** AVAILABLE DATA follows **

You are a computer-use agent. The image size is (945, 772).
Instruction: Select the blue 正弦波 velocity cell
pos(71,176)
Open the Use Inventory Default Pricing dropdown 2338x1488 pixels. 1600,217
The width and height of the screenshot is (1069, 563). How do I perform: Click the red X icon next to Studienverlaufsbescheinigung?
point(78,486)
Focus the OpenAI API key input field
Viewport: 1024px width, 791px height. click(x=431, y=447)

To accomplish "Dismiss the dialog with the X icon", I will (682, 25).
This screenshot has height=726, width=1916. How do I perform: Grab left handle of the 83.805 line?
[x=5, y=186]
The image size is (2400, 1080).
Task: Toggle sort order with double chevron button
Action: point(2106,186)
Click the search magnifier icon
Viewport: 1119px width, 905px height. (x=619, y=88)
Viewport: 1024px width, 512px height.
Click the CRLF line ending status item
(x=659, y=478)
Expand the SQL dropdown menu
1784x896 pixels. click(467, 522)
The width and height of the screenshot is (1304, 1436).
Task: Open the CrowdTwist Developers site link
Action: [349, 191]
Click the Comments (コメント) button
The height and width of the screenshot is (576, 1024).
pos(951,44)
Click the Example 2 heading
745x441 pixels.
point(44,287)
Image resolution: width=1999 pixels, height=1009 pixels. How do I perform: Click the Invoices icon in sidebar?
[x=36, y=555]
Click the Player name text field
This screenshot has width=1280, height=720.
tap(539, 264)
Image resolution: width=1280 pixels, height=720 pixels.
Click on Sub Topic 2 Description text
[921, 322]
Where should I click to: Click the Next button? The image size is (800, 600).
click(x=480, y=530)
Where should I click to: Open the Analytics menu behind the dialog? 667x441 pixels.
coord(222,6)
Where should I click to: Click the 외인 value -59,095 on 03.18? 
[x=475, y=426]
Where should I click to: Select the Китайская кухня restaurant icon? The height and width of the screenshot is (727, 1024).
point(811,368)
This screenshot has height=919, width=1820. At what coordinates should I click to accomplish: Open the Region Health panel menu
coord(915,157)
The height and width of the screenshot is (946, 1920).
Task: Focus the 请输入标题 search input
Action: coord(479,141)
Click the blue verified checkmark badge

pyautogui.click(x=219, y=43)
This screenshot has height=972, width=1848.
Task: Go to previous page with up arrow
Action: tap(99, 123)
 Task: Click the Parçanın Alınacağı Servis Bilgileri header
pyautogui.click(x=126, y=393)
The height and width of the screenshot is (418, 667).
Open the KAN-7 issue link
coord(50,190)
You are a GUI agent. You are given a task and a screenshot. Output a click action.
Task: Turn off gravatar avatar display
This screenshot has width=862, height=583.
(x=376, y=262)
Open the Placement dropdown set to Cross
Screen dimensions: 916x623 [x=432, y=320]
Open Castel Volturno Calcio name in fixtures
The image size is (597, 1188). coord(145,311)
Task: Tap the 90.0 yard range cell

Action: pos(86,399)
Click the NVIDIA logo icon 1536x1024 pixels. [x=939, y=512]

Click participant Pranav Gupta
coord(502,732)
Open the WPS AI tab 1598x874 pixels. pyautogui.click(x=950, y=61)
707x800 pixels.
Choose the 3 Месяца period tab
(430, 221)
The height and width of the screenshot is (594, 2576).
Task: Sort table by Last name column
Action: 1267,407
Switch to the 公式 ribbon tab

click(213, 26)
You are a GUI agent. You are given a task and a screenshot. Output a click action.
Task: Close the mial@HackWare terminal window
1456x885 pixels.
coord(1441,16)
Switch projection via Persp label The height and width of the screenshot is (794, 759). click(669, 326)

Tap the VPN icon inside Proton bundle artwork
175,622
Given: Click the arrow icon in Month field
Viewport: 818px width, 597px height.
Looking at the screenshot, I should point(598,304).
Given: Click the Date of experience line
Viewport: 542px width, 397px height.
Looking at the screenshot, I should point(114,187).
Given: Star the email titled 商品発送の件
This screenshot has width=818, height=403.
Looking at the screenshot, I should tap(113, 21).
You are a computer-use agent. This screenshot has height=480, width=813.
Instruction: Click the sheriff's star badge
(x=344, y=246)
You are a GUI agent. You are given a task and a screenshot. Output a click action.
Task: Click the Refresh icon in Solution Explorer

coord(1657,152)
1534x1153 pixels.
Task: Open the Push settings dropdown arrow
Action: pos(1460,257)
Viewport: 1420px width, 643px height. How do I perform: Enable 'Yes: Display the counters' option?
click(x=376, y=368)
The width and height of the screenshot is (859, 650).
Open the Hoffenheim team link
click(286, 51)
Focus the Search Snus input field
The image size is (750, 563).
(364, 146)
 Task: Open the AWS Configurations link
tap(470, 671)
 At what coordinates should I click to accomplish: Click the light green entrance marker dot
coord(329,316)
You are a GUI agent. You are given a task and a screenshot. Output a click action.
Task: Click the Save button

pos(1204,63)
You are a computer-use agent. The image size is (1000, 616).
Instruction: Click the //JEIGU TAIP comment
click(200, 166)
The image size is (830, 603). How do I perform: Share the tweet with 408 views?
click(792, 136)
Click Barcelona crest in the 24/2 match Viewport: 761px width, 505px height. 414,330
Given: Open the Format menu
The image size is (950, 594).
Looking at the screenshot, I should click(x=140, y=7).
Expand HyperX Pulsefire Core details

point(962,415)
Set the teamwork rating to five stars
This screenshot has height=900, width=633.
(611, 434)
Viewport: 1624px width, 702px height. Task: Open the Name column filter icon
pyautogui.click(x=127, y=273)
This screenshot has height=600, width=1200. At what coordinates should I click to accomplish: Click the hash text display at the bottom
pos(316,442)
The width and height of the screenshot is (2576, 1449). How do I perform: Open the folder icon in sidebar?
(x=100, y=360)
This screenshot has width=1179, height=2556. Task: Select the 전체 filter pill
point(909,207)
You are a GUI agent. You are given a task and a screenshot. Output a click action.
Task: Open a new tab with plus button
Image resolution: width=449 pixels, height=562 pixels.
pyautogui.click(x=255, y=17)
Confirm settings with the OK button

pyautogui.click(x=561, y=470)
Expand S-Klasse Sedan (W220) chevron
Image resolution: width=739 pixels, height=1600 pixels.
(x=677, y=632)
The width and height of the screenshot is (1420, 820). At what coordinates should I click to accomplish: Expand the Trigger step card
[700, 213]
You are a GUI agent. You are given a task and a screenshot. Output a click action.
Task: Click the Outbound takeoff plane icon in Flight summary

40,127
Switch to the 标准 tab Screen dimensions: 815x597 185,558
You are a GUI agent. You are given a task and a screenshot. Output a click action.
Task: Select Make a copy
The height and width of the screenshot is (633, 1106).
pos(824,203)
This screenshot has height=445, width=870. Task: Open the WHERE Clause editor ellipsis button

** End of AVAILABLE DATA **

- BRIEF: Between the first line of the entries above and the line with "Open the Use", both included, copy every line exactly and nothing outside that range.

- SOLUTION FOR THIS TASK:
You are a computer-use agent. The image size is (945, 772).
Instruction: Select the blue 正弦波 velocity cell
pos(71,176)
Open the Use Inventory Default Pricing dropdown 2338x1488 pixels. 1600,217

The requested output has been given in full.